What is required: Each line of the data needs to be transcribed exactly.

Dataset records
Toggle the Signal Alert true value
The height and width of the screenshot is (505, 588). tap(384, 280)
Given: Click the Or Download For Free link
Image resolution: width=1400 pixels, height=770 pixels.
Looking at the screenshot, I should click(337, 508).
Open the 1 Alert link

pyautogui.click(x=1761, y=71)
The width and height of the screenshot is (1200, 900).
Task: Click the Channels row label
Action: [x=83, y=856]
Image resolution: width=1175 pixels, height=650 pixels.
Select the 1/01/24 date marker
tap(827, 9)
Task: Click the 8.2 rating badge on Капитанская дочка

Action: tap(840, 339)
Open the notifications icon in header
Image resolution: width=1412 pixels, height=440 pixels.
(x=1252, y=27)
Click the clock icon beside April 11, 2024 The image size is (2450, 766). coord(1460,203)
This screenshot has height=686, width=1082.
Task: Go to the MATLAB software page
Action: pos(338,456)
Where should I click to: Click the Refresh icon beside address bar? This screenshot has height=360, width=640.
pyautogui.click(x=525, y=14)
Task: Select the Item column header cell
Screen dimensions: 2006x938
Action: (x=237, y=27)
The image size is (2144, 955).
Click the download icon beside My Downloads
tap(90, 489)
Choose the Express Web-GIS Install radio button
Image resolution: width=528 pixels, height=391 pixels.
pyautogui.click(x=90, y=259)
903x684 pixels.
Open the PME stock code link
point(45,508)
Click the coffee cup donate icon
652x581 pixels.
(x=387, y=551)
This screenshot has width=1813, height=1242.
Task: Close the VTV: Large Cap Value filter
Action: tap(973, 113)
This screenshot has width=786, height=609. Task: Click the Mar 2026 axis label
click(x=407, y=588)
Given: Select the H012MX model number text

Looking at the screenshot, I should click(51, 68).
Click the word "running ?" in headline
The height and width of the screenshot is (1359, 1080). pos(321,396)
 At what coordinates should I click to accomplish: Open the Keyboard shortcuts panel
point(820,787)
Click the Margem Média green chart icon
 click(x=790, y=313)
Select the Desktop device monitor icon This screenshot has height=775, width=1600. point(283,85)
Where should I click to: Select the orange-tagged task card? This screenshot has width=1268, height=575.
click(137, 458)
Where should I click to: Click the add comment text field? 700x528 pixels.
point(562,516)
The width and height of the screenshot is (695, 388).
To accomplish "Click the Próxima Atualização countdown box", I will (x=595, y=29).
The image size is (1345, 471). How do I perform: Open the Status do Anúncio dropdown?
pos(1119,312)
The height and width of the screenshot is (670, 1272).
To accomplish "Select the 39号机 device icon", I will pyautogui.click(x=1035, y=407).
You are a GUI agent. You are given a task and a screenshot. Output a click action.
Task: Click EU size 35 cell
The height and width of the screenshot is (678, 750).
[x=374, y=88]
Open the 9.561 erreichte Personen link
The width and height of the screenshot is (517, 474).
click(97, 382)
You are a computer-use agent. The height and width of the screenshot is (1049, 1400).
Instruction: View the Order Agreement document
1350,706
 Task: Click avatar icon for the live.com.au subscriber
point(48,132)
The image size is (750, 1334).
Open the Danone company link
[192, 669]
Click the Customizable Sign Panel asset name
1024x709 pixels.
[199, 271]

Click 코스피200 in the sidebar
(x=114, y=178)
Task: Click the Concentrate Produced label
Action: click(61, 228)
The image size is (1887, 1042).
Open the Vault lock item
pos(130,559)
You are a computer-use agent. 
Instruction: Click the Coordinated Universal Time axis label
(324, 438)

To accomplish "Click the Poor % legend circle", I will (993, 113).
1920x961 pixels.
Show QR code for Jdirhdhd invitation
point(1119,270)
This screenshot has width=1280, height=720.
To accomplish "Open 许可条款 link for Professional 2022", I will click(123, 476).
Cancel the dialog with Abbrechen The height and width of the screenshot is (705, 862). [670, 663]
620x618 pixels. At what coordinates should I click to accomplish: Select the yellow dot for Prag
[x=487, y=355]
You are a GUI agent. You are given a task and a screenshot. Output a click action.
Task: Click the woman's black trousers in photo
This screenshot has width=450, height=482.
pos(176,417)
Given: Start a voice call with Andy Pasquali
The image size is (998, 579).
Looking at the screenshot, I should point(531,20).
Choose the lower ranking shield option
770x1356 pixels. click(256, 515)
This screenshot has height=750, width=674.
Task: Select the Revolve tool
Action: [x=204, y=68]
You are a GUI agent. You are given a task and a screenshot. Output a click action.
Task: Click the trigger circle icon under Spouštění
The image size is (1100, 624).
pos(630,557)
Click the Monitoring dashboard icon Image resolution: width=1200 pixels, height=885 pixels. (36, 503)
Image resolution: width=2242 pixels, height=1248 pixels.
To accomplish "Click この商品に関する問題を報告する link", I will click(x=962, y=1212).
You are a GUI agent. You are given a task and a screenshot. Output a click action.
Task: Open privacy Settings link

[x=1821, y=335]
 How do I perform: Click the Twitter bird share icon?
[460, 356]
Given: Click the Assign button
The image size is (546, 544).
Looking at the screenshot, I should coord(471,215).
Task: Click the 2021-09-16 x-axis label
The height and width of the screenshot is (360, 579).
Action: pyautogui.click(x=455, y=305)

Response area:
Toggle the Signal Alert true value
The height and width of the screenshot is (505, 588). tap(384, 280)
Given: Click the Or Download For Free link
Image resolution: width=1400 pixels, height=770 pixels.
Looking at the screenshot, I should click(337, 508).
Open the 1 Alert link

pyautogui.click(x=1761, y=71)
The width and height of the screenshot is (1200, 900).
Task: Click the Channels row label
Action: [x=83, y=856]
Image resolution: width=1175 pixels, height=650 pixels.
Select the 1/01/24 date marker
tap(827, 9)
Task: Click the 8.2 rating badge on Капитанская дочка

Action: tap(840, 339)
Open the notifications icon in header
Image resolution: width=1412 pixels, height=440 pixels.
(x=1252, y=27)
Click the clock icon beside April 11, 2024 The image size is (2450, 766). coord(1460,203)
This screenshot has height=686, width=1082.
Task: Go to the MATLAB software page
Action: pos(338,456)
Where should I click to: Click the Refresh icon beside address bar? This screenshot has height=360, width=640.
pyautogui.click(x=525, y=14)
Task: Select the Item column header cell
Screen dimensions: 2006x938
Action: (x=237, y=27)
The image size is (2144, 955).
Click the download icon beside My Downloads
tap(90, 489)
Choose the Express Web-GIS Install radio button
Image resolution: width=528 pixels, height=391 pixels.
pyautogui.click(x=90, y=259)
903x684 pixels.
Open the PME stock code link
point(45,508)
Click the coffee cup donate icon
652x581 pixels.
(x=387, y=551)
This screenshot has width=1813, height=1242.
Task: Close the VTV: Large Cap Value filter
Action: tap(973, 113)
This screenshot has width=786, height=609. Task: Click the Mar 2026 axis label
click(x=407, y=588)
Given: Select the H012MX model number text

Looking at the screenshot, I should click(51, 68).
Click the word "running ?" in headline
The height and width of the screenshot is (1359, 1080). pos(321,396)
 At what coordinates should I click to accomplish: Open the Keyboard shortcuts panel
point(820,787)
Click the Margem Média green chart icon
 click(x=790, y=313)
Select the Desktop device monitor icon This screenshot has height=775, width=1600. point(283,85)
Where should I click to: Select the orange-tagged task card? This screenshot has width=1268, height=575.
click(137, 458)
Where should I click to: Click the add comment text field? 700x528 pixels.
point(562,516)
The width and height of the screenshot is (695, 388).
To accomplish "Click the Próxima Atualização countdown box", I will (x=595, y=29).
The image size is (1345, 471). How do I perform: Open the Status do Anúncio dropdown?
pos(1119,312)
The height and width of the screenshot is (670, 1272).
To accomplish "Select the 39号机 device icon", I will pyautogui.click(x=1035, y=407).
You are a GUI agent. You are given a task and a screenshot. Output a click action.
Task: Click EU size 35 cell
The height and width of the screenshot is (678, 750).
[x=374, y=88]
Open the 9.561 erreichte Personen link
The width and height of the screenshot is (517, 474).
click(97, 382)
You are a computer-use agent. The height and width of the screenshot is (1049, 1400).
Instruction: View the Order Agreement document
1350,706
 Task: Click avatar icon for the live.com.au subscriber
point(48,132)
The image size is (750, 1334).
Open the Danone company link
[192, 669]
Click the Customizable Sign Panel asset name
1024x709 pixels.
[199, 271]

Click 코스피200 in the sidebar
(x=114, y=178)
Task: Click the Concentrate Produced label
Action: click(61, 228)
The image size is (1887, 1042).
Open the Vault lock item
pos(130,559)
You are a computer-use agent. 
Instruction: Click the Coordinated Universal Time axis label
(324, 438)

To accomplish "Click the Poor % legend circle", I will (993, 113).
1920x961 pixels.
Show QR code for Jdirhdhd invitation
point(1119,270)
This screenshot has width=1280, height=720.
To accomplish "Open 许可条款 link for Professional 2022", I will click(123, 476).
Cancel the dialog with Abbrechen The height and width of the screenshot is (705, 862). [670, 663]
620x618 pixels. At what coordinates should I click to accomplish: Select the yellow dot for Prag
[x=487, y=355]
You are a GUI agent. You are given a task and a screenshot. Output a click action.
Task: Click the woman's black trousers in photo
This screenshot has width=450, height=482.
pos(176,417)
Given: Start a voice call with Andy Pasquali
The image size is (998, 579).
Looking at the screenshot, I should point(531,20).
Choose the lower ranking shield option
770x1356 pixels. click(256, 515)
This screenshot has height=750, width=674.
Task: Select the Revolve tool
Action: [x=204, y=68]
You are a GUI agent. You are given a task and a screenshot. Output a click action.
Task: Click the trigger circle icon under Spouštění
The image size is (1100, 624).
pos(630,557)
Click the Monitoring dashboard icon Image resolution: width=1200 pixels, height=885 pixels. (36, 503)
Image resolution: width=2242 pixels, height=1248 pixels.
To accomplish "Click この商品に関する問題を報告する link", I will click(x=962, y=1212).
You are a GUI agent. You are given a task and a screenshot. Output a click action.
Task: Open privacy Settings link

[x=1821, y=335]
 How do I perform: Click the Twitter bird share icon?
[460, 356]
Given: Click the Assign button
The image size is (546, 544).
Looking at the screenshot, I should coord(471,215).
Task: Click the 2021-09-16 x-axis label
The height and width of the screenshot is (360, 579).
Action: pyautogui.click(x=455, y=305)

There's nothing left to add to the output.